Overcharging a lithium-ion battery anode can lead to lithium buildup, which can break through a battery's separator, create a short-circuit and cause catastrophic failure. That can cause the electrolyte to emit gases and literally blow up the battery, so manufacturers impose strict charging power limits to prevent it.

Those limits are based on hard-to-measure internal temperatures, however, which is where the WMG probe comes in. It's a fiber optic sensor, protected by a chemical layer that can be directly inserted into a lithium-ion cell to give highly precise thermal measurements without affecting its performance.

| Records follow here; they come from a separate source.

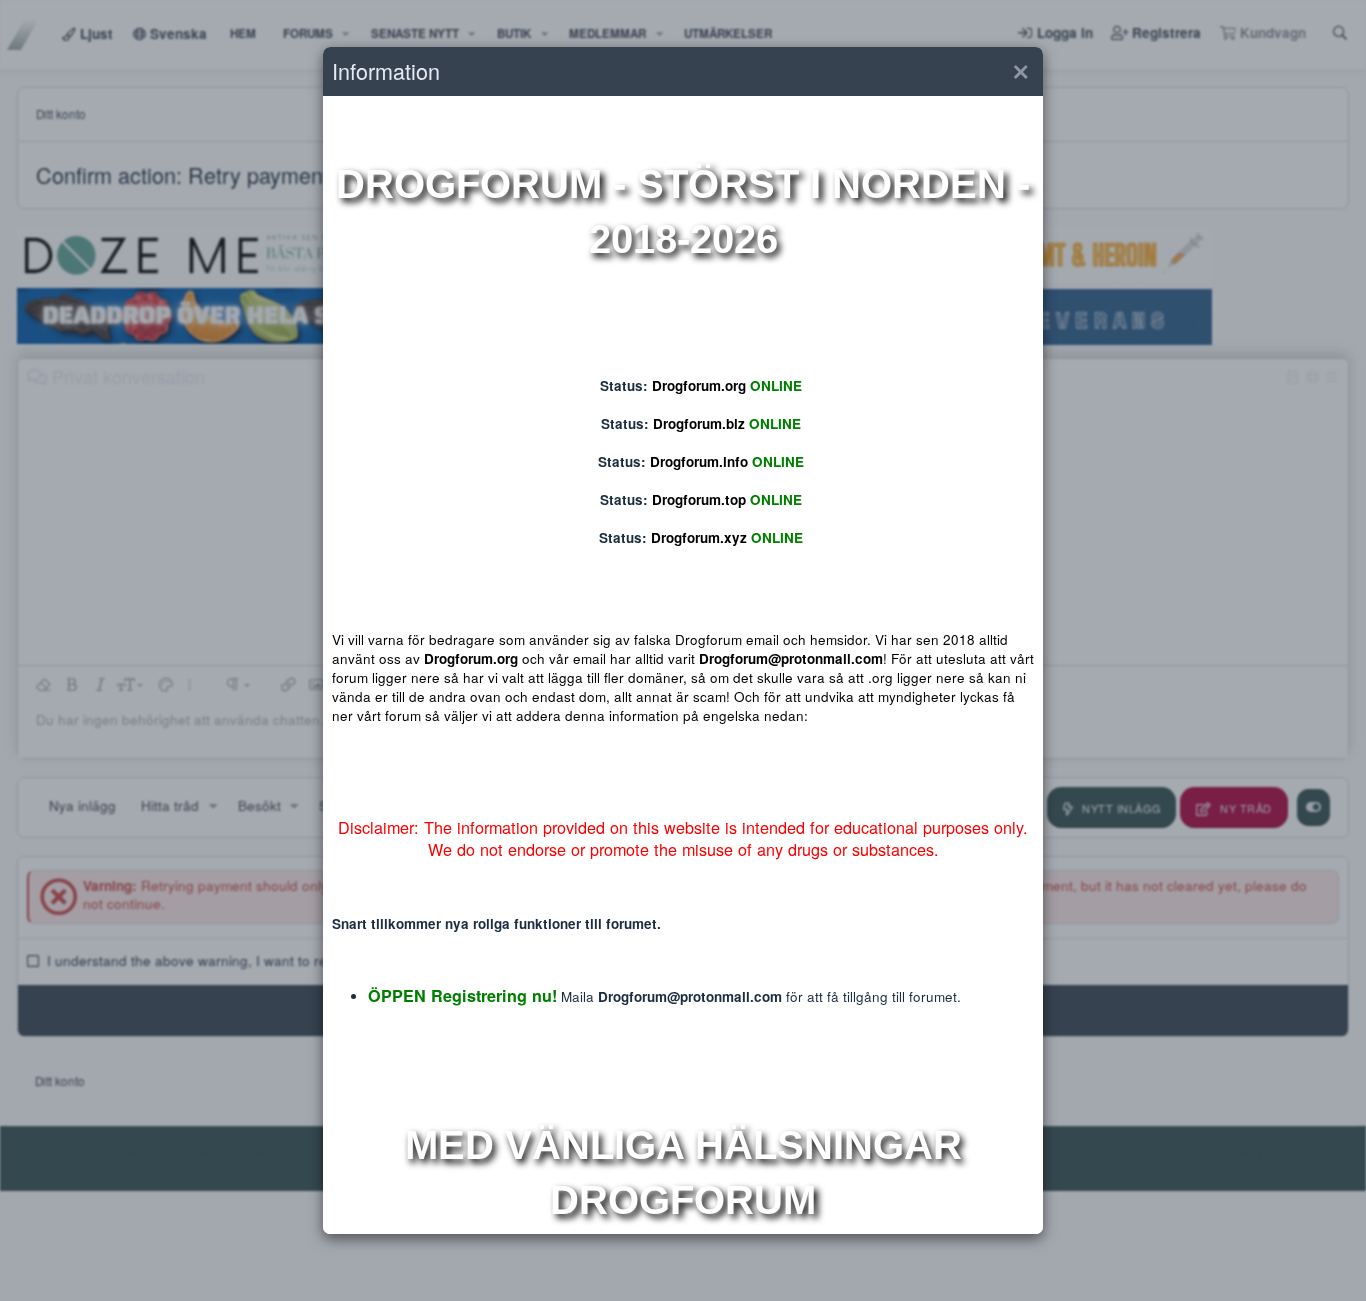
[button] (1020, 71)
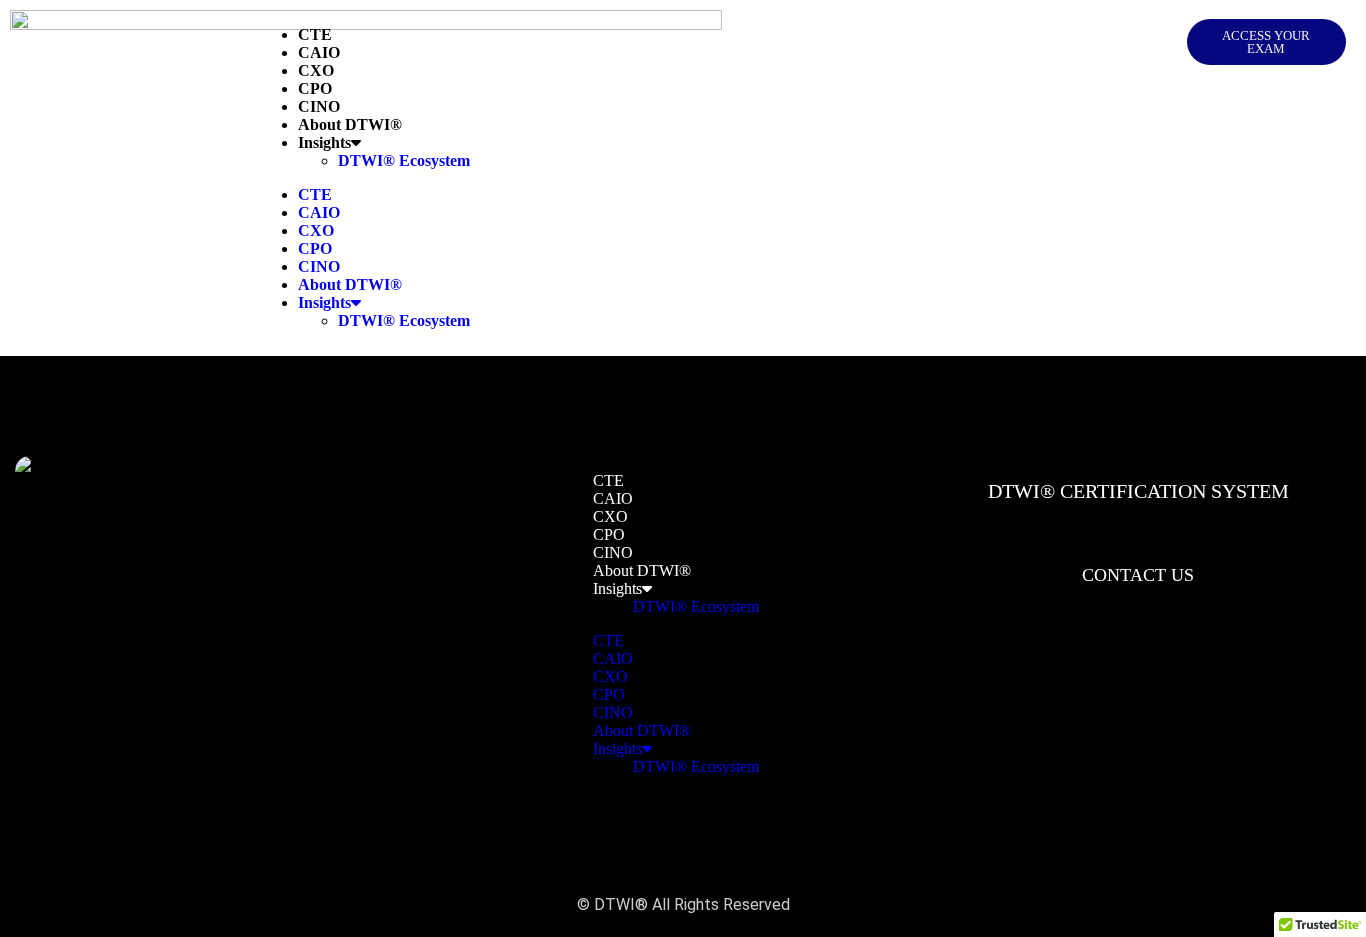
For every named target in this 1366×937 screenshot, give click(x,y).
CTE (315, 34)
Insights (324, 142)
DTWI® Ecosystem (404, 160)
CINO (319, 106)
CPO (315, 88)
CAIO (319, 52)
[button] (1266, 42)
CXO (316, 70)
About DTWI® (350, 124)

The team tested the sensor on standard 18650 li-ion cells, used in Tesla's Model S and X, among other EVs. They discovered that they can be charged five times faster than previously thought without damage. Such speeds would reduce battery life, but if used judiciously, the impact would be minimized, said lead researcher Dr. Tazdin Amietszajew.

Faster charging as always comes at the expense of overall battery life but many consumers would welcome the ability to charge a vehicle battery quickly when short journey times are required and then to switch to standard charge periods at other times.

There's still some work to do. While the research showed the li-ion cells can support higher temperatures, EVs and charging systems would have to have "precisely tuned profiles/limits" to prevent problems. It's also not clear how battery makers would install the sensors in the cells.

Nevertheless, it shows a lot of promise for much faster charging speeds in the near future. Even if battery capacities stayed the same, charging in 5 minutes instead of 25 could flip a lot of drivers over to the green side.